I sądzę, że słowo ‚zmiana’ nie jest tu adekwatne. Ja nie czuję, że się zmieniam, tylko że coraz bardziej się przebudzam. Szerzej otwieram oczy i doświadczam więcej – więcej widzę, słyszę, czuję, rozumiem. Towarzyszy mi takie dziwne uczucie, że odkrywam w sobie całe kilometry niezagospodarowanej przestrzeni, o której nie miałem wcześniej pojęcia, że w ogóle istnieje.

Przez ostatni rok dużo bardziej otworzyłem się na ludzi. Staram się dostrzegać pozytywne cechy w każdym człowieku. Kiedyś bardzo szybko skreślałem osoby za byle pierdołę, co było piramidalną głupotą. Wiadomo, że nie każdy jest doskonały. Ja nie jestem. A przez pochopne ocenianie można stracić szansę na poznanie wielu wyjątkowych osób.

Otworzyłem się na filozofię wschodu, nowe gatunki muzyczne, ciekawe poglądy. Przestałem brać swoje obecne przekonania i doświadczenia za pewnik, zamiast tego doceniłem ile daje kwestionowanie. Kwestionowanie wszystkiego. Zrozumiałem, że nie warto w życiu się ograniczać i trzeba poznawać, uczyć się, chłonąć jak najwięcej. Sprawdzać nieznane do tej pory sfery, by zdobyć doświadczenie i być może zainteresować się na dłużej rzeczami, obok których w normalnych okolicznościach przeszlibyśmy obojętnie.

Nie wiem dlaczego, ale przypomniała mi się sytuacja chyba sprzed roku, kiedy pojechałem autem na urodziny kumpla. Planowałem zostać krótko. Impreza była fajna, tym bardziej że sponsorowana głównie przez Mary Jane. Gdy wyszedłem na podwórko strasznie lało. Było ciemno i nie mogłem znaleźć auta. Mój stan świadomości nie ułatwiał mi zadania, ale po kilku minutach mi się udało.

Wyjechałem na główną drogę. Do domu miałem niedaleko. Mój samochód sunął przez śliniącą się potokami deszczu ulicę, po drodze mijałem rozmazane przez deszcz neony i uliczne lampy.

Włączyłem moją ulubioną składankę IAMX & Sneaker Pimps.

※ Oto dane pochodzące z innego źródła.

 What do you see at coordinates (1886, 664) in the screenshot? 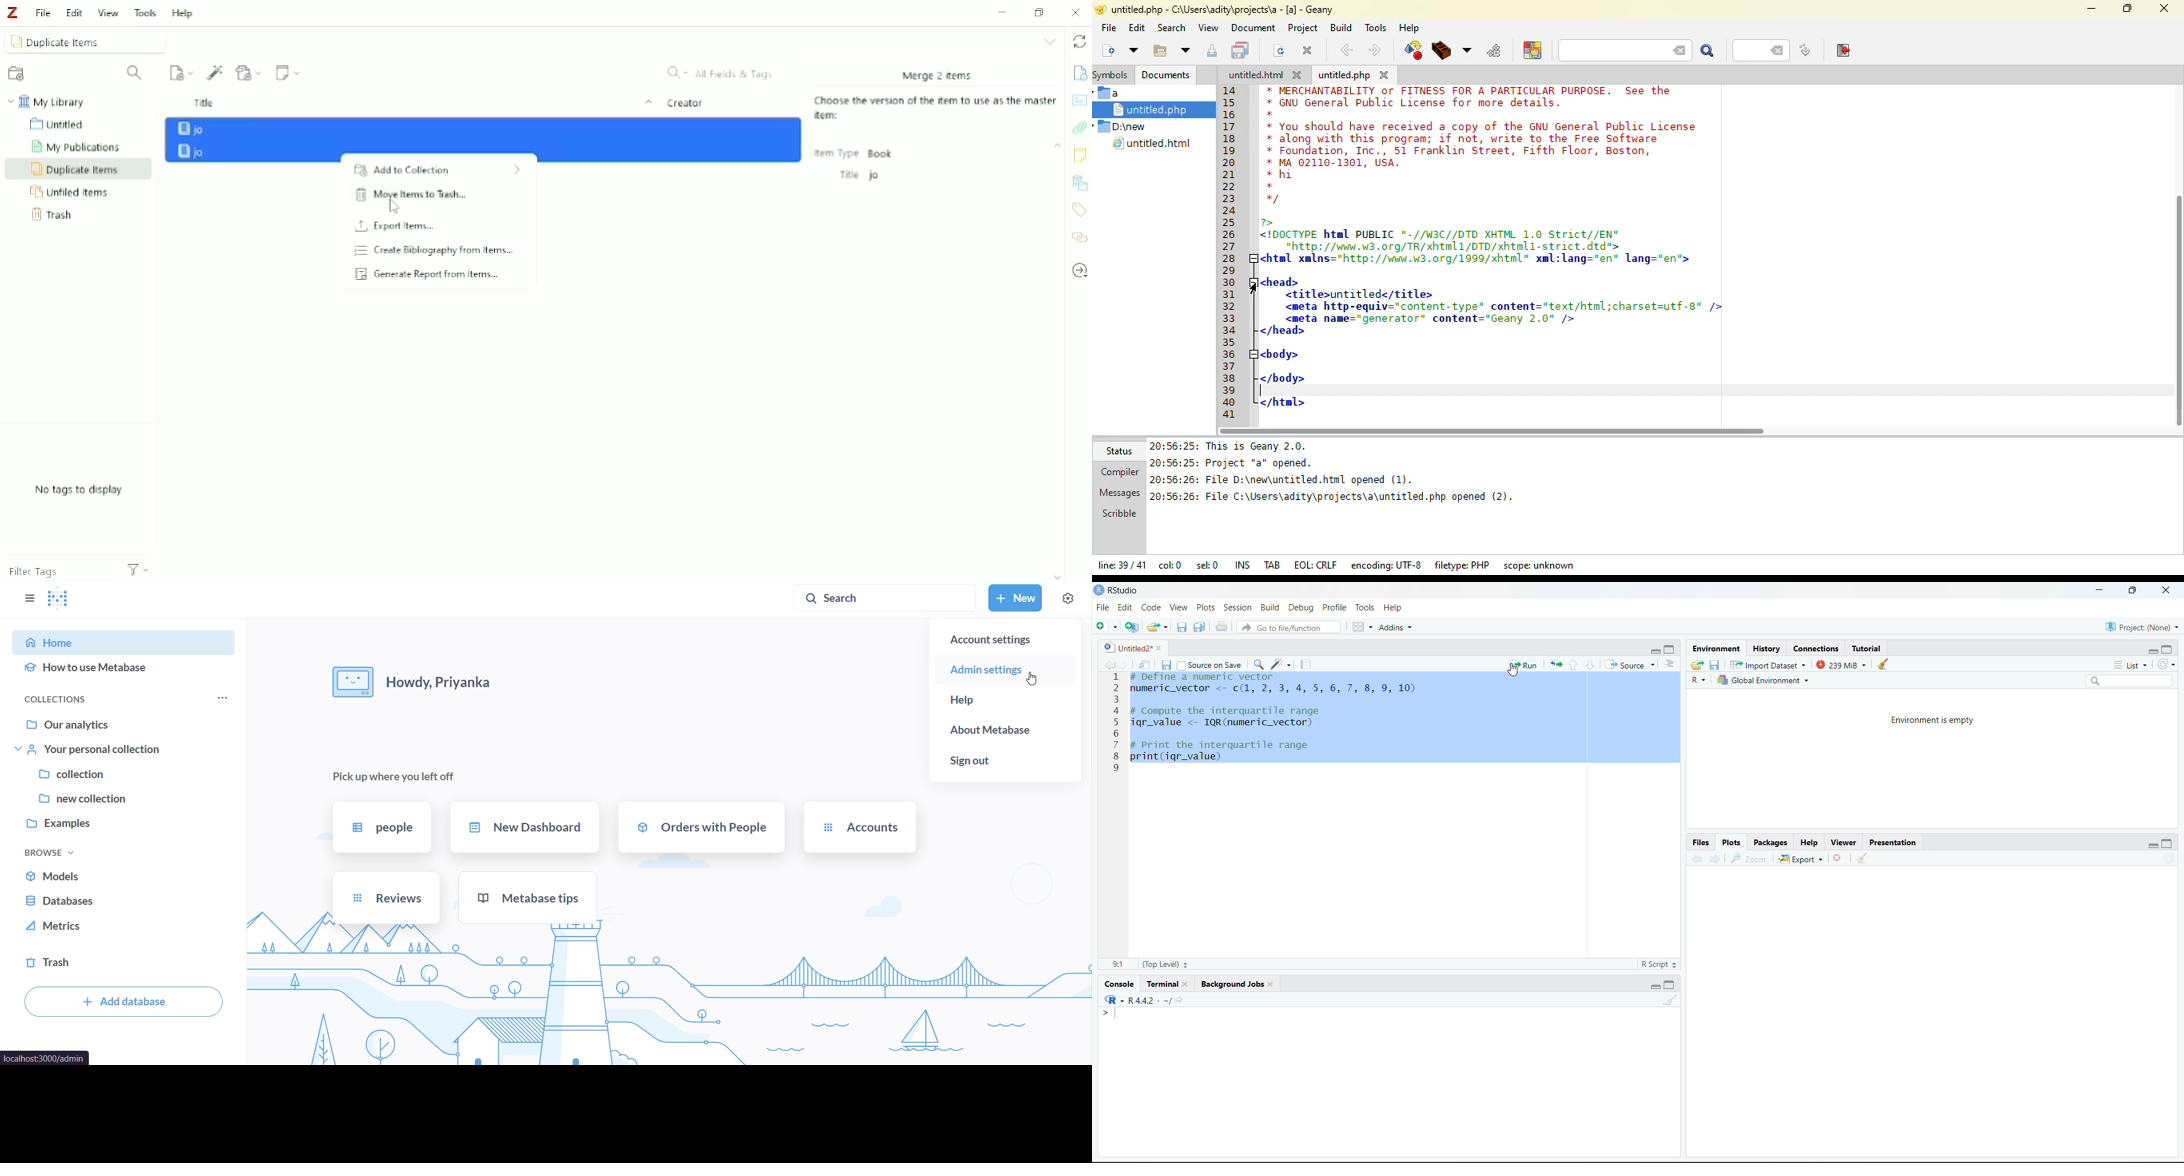
I see `Clear console (Ctrl +L)` at bounding box center [1886, 664].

Gdy pierwsze dźwięki piosenki swobodnie rozpłynęły się po samochodzie i przeszły przez moje ciało poczułem dreszcze. Byłem w innej rzeczywistości. Droga przede mną była surrealistyczna, mroczna i piękna zarazem. Czułem się jak bohater filmu, który wraca przez skąpane w deszczu miasto nocą. Wiatr tańczył z jesiennymi liśćmi unoszącymi się wszędzie i wirującymi szaleńczo przed autem, na przystankach i chodnikach. Czułem euforię i spokój zarazem. Rozsiadłem się wygodnie w fotelu i byłem obserwatorem nocnej jazdy.

Wycieraczki pracowały na pełnych obrotach, samochód przesuwał się powoli, a moje oczy obserwowały spokojną, skąpaną w deszczu i czeluściach nocy okolicę. Cała scena wydała mi się jakimś pięknym, nieuchwytnym snem, którego nie mogę zatrzymać na zawsze, którym muszę się cieszyć właśnie w tej jednej, szczególnej chwili.

Otworzyłem okno po stronie kierowcy i do samochodu wdarł się orzeźwiający, pachnący deszczem wiatr. Podkręciłem dźwięki wydobywające się z odtwarzacza i oddałem się wizji, chciałem być jej częścią w każdym calu. Mijałem latarnie, ciemne uliczki i przesuwające się raz za razem domki jednorodzinne. Minąłem moje stare liceum i jechałem drogą, którą kiedyś codziennie chodziłem do szkoły. Kiedyś, kiedy nie byłem jeszcze sobą. Kiedy żyłem dla innych, zamiast dla siebie. Zamknięty w ciasnej skorupie nakazów, spętany ogólnie przyjętymi normami, z klapkami na oczach. Kiedy nie wiedziałem, że życie może w głównej mierze być piękne, pełne i takie, jakim tego chcemy.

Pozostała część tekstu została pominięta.